The journalists, Youtubers and other media split into two groups. My group was taken on a high speed tour of Joshua Tree first thing in the morning, rotating from car to car about every hour. The tour allowed us to see how the PS4S performed on the road. We found that the new tire offered exceptional grip and stability at all speeds, from the parking lot through triple digits. Though we were on public roads, our police escort allowed us to see some frankly astounding speeds through the beautiful Joshua Tree scenery.
Torture Testing the Michelin Pilot Sport 4S
The second half of the day included a track session at the North Palm course, along with an autocross. The track session was a lead-follow in BMW M3s, led by a pro driver in an M2. The North Palm Circuit offered a wide variety of conditions for a short course, including a 250 degree banked corner, fast esses, and a tight 180 degree corner with very late apex. An autocross session using BMW 340i's followed the track driving. Despite my relative inexperience(my only autocross ever was done in my 1998 VW Golf), I acquitted myself fairly well, with a time comfortably in the top 10.

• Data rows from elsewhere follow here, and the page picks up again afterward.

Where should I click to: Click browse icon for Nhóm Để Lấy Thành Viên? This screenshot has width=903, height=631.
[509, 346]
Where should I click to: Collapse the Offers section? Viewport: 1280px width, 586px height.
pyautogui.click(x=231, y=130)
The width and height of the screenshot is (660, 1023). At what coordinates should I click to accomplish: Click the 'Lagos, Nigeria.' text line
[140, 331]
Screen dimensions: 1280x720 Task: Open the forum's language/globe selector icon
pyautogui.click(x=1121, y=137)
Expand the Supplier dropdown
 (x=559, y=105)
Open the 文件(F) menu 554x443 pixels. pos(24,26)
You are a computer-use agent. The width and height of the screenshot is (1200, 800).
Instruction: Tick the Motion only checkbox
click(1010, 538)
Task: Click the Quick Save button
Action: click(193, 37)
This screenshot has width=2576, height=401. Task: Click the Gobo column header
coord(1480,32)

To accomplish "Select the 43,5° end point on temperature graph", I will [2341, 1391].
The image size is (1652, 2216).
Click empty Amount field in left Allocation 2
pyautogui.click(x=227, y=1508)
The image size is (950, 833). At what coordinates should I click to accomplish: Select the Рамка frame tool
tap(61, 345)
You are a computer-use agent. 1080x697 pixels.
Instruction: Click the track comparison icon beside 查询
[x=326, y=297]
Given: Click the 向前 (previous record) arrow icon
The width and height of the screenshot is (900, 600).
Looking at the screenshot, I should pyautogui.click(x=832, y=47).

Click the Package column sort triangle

For a tire, the autocross was truly torture testing. 48 of us ultimately split our sessions between just two cars. Braking distances stayed consistent all day, and none of the competitor's tires best stops equaled the Michelin's average stopping distance from 60 miles per hour.
Unlike the other stages of testing, the autocross included the Michelin tire along with its competitors. Driven back to back with other tires in the category, the Michelin truly showed its mettle. The Michelin offered much more direct steering feel, better transitional behavior and better braking than each of its two competitors I was able to sample. My current Porsche 944 runs a Bridgestone UHP tire, mostly because tire choices in 16" are limited. This experience will see me switching to both a larger wheel and a Michelin tire as soon as possible.
Details are available via Michelin, with prices starting at $233 per tire.